Task objective:
Spot each line in the records below where the word "orange" occurs, then copy it.

(Saved entries)
• • •

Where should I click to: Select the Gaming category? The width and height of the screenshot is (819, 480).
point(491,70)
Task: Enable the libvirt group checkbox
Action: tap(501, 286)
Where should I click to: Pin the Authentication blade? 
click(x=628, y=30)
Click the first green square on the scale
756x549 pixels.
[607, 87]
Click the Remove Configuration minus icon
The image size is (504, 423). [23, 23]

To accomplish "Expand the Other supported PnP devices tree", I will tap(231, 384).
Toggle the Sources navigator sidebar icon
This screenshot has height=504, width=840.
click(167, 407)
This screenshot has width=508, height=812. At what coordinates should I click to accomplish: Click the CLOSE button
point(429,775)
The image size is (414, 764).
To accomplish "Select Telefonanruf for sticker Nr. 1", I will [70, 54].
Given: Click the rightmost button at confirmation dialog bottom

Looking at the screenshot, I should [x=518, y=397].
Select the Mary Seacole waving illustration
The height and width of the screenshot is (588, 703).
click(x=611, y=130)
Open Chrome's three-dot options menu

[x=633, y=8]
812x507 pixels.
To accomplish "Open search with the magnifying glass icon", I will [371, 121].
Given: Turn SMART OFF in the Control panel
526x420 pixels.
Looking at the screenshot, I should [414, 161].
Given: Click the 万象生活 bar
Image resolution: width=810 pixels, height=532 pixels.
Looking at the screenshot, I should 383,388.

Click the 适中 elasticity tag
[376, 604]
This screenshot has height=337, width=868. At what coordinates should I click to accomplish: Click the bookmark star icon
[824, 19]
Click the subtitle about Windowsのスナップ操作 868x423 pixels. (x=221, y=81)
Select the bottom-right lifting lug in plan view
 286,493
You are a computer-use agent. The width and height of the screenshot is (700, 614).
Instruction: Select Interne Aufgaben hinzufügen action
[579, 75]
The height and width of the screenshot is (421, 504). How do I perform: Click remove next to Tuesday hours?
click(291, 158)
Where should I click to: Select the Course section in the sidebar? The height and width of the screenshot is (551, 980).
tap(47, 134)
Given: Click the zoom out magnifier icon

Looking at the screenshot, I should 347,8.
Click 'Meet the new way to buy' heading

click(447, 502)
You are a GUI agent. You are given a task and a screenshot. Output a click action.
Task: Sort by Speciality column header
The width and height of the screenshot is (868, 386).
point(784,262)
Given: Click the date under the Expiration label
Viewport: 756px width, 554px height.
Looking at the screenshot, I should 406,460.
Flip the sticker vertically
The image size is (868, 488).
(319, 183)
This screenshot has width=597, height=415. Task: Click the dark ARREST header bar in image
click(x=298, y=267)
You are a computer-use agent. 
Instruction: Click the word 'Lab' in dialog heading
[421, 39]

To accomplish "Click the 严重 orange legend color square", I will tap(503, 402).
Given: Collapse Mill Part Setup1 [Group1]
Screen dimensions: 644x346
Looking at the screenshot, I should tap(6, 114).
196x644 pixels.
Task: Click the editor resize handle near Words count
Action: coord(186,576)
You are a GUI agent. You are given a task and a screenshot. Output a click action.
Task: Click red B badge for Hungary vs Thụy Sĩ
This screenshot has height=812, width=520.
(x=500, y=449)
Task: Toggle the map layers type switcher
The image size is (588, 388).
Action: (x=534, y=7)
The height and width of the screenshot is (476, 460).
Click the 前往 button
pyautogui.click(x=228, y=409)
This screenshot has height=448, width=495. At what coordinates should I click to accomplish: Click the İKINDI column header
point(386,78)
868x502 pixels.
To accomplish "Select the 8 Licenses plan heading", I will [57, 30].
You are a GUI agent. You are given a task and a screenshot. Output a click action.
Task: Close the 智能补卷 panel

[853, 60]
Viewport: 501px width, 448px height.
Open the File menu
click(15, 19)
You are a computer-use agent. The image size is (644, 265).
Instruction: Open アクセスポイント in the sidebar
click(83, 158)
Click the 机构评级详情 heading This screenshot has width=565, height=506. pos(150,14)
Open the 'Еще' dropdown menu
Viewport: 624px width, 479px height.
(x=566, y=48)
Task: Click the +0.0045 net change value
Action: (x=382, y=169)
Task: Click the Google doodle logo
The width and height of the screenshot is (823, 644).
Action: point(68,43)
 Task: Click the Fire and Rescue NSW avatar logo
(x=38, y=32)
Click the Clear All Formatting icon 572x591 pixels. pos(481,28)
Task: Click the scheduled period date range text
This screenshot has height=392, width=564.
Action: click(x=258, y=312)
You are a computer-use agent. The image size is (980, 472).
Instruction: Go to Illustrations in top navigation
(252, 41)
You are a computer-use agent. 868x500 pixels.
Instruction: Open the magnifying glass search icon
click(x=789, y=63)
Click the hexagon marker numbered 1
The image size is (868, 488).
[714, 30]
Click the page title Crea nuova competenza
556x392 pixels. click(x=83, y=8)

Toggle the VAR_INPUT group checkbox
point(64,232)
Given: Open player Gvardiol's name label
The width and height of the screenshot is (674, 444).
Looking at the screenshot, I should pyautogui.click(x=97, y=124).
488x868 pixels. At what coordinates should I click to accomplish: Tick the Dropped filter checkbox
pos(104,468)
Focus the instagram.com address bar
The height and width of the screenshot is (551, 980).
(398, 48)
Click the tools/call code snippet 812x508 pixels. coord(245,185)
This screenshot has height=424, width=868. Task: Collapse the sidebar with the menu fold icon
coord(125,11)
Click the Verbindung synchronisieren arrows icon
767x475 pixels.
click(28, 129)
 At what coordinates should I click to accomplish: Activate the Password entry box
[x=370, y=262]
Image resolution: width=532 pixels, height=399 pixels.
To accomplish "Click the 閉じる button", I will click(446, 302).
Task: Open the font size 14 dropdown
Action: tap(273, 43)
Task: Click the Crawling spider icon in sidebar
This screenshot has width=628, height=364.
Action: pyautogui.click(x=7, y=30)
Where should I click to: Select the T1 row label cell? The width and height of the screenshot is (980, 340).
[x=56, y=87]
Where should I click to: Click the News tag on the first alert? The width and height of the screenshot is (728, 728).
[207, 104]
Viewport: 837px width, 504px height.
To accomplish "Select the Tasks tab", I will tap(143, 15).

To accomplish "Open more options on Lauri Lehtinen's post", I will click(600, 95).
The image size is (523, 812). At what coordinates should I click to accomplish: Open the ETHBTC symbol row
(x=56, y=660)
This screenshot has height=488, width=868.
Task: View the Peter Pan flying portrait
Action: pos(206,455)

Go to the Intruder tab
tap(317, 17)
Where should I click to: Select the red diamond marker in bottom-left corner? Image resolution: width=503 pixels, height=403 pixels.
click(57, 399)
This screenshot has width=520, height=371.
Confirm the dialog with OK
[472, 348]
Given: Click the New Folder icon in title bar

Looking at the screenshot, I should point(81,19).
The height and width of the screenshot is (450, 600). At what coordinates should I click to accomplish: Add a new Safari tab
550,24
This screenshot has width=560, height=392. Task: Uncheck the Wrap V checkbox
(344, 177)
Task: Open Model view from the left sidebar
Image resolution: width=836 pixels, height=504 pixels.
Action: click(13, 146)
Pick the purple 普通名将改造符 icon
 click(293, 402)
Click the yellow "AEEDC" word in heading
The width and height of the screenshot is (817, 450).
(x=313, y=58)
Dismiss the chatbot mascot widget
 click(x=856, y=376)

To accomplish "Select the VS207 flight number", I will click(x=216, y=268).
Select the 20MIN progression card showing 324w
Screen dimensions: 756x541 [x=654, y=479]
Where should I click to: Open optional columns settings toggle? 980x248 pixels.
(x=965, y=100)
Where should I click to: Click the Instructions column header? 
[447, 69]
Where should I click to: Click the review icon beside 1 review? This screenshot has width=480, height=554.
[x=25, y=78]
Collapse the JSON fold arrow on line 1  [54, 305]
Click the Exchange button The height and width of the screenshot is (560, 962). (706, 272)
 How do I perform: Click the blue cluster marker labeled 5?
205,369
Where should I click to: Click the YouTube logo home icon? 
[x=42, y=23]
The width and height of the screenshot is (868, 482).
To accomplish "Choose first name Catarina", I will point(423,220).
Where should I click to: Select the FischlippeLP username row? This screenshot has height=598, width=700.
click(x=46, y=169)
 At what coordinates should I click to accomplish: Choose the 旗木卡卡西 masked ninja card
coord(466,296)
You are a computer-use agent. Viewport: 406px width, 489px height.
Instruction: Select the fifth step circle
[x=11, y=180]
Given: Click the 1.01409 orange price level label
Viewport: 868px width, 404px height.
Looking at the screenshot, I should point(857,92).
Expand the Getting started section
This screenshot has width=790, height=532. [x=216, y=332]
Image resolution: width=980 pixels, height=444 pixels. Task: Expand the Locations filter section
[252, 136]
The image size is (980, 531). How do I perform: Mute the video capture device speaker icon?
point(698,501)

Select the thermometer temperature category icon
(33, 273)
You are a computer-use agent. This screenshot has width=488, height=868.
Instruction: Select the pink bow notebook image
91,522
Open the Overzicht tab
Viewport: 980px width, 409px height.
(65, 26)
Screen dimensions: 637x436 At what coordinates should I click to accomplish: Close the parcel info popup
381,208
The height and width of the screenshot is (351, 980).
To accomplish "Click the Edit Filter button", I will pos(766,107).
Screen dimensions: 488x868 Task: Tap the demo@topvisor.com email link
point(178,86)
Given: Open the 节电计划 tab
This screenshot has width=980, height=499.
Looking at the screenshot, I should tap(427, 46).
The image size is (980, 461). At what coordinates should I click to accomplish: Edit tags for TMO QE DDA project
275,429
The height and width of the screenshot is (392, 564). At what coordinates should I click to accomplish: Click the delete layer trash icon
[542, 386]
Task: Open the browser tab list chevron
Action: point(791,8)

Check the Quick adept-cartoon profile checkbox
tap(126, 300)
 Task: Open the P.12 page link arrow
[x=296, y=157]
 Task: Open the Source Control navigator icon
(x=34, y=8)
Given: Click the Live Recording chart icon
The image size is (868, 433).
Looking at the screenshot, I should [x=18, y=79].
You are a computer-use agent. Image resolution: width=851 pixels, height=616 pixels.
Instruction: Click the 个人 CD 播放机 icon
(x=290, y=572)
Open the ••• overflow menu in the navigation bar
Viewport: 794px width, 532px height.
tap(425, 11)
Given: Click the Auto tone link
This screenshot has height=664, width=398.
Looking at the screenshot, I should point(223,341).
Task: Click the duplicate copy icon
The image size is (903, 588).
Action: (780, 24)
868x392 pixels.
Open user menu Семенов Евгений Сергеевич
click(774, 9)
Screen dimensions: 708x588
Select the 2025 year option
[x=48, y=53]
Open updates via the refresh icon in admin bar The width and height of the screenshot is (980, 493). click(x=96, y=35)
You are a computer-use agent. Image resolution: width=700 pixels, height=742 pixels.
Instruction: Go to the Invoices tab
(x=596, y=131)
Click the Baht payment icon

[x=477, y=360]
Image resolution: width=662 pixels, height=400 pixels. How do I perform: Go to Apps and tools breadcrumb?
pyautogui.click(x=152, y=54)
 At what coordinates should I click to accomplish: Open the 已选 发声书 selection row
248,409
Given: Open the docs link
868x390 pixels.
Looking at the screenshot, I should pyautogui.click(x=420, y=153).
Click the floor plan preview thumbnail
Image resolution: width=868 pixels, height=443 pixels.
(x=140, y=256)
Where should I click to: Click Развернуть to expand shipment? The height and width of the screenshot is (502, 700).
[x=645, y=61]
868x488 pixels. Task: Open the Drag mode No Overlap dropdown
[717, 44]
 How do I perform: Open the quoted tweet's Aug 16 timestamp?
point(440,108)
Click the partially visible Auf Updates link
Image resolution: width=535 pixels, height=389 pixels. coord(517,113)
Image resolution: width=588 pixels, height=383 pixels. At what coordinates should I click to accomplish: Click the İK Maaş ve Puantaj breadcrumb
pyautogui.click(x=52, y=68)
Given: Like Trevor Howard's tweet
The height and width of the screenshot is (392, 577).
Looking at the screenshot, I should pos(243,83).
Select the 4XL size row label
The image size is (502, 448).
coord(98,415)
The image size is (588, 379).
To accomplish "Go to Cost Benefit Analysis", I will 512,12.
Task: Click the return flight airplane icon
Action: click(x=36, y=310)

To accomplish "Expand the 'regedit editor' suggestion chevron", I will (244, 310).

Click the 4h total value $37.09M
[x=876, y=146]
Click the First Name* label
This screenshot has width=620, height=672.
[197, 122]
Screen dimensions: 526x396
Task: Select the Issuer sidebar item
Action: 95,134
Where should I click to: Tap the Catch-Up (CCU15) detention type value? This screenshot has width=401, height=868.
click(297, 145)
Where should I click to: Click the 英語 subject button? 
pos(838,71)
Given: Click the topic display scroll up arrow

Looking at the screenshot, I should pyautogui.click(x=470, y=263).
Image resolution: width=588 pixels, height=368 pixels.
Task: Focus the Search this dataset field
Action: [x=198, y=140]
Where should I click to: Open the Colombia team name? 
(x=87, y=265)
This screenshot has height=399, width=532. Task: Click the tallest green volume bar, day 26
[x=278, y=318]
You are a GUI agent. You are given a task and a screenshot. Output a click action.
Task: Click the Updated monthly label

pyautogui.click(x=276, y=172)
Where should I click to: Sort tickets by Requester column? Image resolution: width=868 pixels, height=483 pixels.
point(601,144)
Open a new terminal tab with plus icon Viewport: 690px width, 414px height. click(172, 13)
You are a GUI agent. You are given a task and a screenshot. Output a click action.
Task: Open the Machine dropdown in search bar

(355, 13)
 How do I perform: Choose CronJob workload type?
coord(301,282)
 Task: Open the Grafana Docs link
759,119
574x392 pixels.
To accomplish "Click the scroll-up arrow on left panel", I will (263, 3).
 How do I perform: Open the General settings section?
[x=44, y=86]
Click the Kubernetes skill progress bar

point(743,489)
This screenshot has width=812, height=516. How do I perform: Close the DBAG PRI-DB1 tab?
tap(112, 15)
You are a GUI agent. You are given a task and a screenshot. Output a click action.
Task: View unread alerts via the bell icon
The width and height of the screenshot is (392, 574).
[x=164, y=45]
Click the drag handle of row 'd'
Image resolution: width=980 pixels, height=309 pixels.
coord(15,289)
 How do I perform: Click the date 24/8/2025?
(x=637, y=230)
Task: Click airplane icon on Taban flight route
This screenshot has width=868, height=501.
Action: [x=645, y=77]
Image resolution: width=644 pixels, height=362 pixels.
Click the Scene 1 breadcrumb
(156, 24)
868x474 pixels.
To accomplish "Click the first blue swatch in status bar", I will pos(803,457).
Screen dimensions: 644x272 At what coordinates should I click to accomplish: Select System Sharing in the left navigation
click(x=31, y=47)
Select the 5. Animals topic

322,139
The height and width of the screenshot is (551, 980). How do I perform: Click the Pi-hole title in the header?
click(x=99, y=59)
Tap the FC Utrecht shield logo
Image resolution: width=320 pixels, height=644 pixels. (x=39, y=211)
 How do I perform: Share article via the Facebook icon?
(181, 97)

• • •

Output of the task:
To accomplish "Click the 严重 orange legend color square", I will tap(503, 402).
Given: Click the 1.01409 orange price level label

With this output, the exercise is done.